By Loucas Charalambous
IF ONLY things were the way our politicians and journalists presented them, and the culprits responsible for the attacks on Turkish Cypriots earlier this week were indeed some marginalised troublemakers. But unfortunately it is not so.
And all of our journalists and politicians who think they have done their duty by offering some routine verbal condemnations would do well to explore the matter a little more deeply, and look for their own responsibilities in the aggressive behaviour of the louts.
I have written in the past about the repulsive phenomenon of aggressive behaviour towards Turkish Cypriots who cross south either to work or shop. I had suggested that this hideous behaviour was fuelled, to a large extent, by the general climate of hate and hostility cultivated by many politicians and some of the media against the Turkish Cypriots.
The political demagogues and rejectionist journalists can express their opinions and criticise those who support a settlement, but they do not have the right to cultivate, so thoughtlessly, hatred and hostility between the two communities.
Even the reporting of news is done in a way that cultivates hostility towards the Turkish Cypriots. The opposite has been happening in the north, where school teachers for several years now try to explain objectively to children the events that led to division, teach the need for re-unification and try to promote a conciliatory climate.
It is no coincidence that since 2003, when the checkpoints were opened, there have been millions of visits by Greek Cypriots to the north without any incident of violence against them being reported; in contrast there have been countless such incidents against Turkish Cypriots on our side. I will just mention the attacks on Turkish Cypriot cars at the traffic lights outside the Apoel club building in Nicosia.

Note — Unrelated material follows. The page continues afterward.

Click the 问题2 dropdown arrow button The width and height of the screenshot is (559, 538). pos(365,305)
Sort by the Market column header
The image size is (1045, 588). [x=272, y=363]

I witnessed attacks at this location on two occasions with louts rushing out of the club building and using iron bars to smash car windscreens and injuring the passengers. Nobody was ever punished for these disgraceful offences.

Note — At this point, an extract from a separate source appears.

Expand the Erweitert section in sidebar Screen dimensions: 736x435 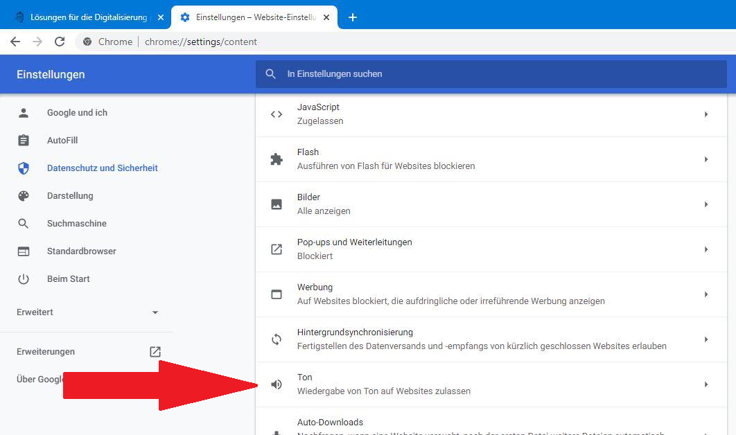(155, 312)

Above I also mentioned the role played by the media, and I will give an example of their irresponsible behaviour. In its edition of December 21, 2010, Phileleftheros, in a prominent position in its sports sections wrote the following: “There is information that Turkish Cypriots have shown an interest in visiting the free areas to watch tonight’s basketball match between Apoel and the Turkish side Karsiyaka at the Eleftheria stadium. Because in some cases the Turkish Cypriot supporters have been very provocative the police should ensure we do not have any incidents.”
Of course the police did not need Phileleftheros to advise it to take measures, but the report was inflammatory. The truth is that Turkish Cypriots have never caused episodes in our stadiums. They may have been very boisterous on one or two occasions when they attended matches at GSP stadium, but they did not cause trouble.

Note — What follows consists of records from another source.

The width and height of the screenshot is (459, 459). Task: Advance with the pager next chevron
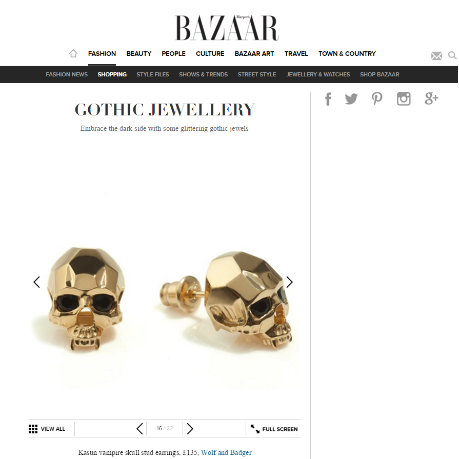[190, 429]
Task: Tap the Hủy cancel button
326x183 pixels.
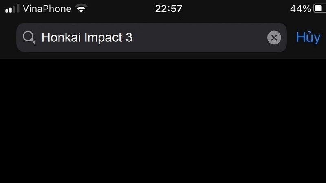Action: coord(308,37)
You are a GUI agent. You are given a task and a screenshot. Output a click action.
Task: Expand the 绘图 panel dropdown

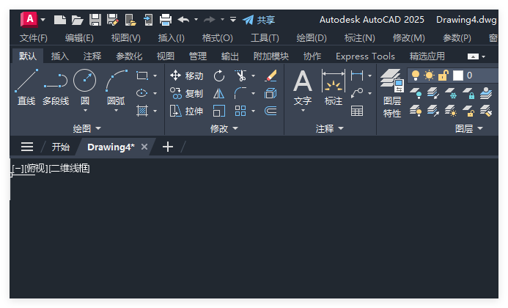(x=86, y=129)
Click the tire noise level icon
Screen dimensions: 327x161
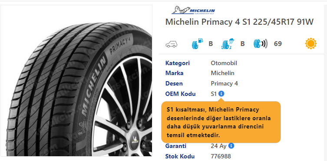(x=261, y=44)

But the newspaper report could easily have roused passions. The louts could have easily thought, ‘as the newspaper reported they are coming to provoke we will go and show them…’ What other consequences could this so-called report have had?
The Turkish Cypriots never showed up that night, but the Karsiyaka players lived through a nightmare and were in danger of being burnt by fires started by the Greek Cypriot ‘fans’. Film footage and photographs were seen all over the world through the internet.
Our politicians and journalists, instead of unequivocally condemning this hooliganism and demanding the punishment of the perpetrators, made statements the following day, that were more provocative than the actions of the louts. Having mentioned the “unacceptable episodes”, they went on to attack Turkey because it engaged in a “propagandist exploitation of events”. Their statements almost condoned the violence.
We should therefore not be surprised if the louts continue their thuggish behaviour as happened last Monday. And they will not stop as long as those, who should be taking a leading role in eradicating this appalling behaviour, are in effect condoning it and acting like accomplices.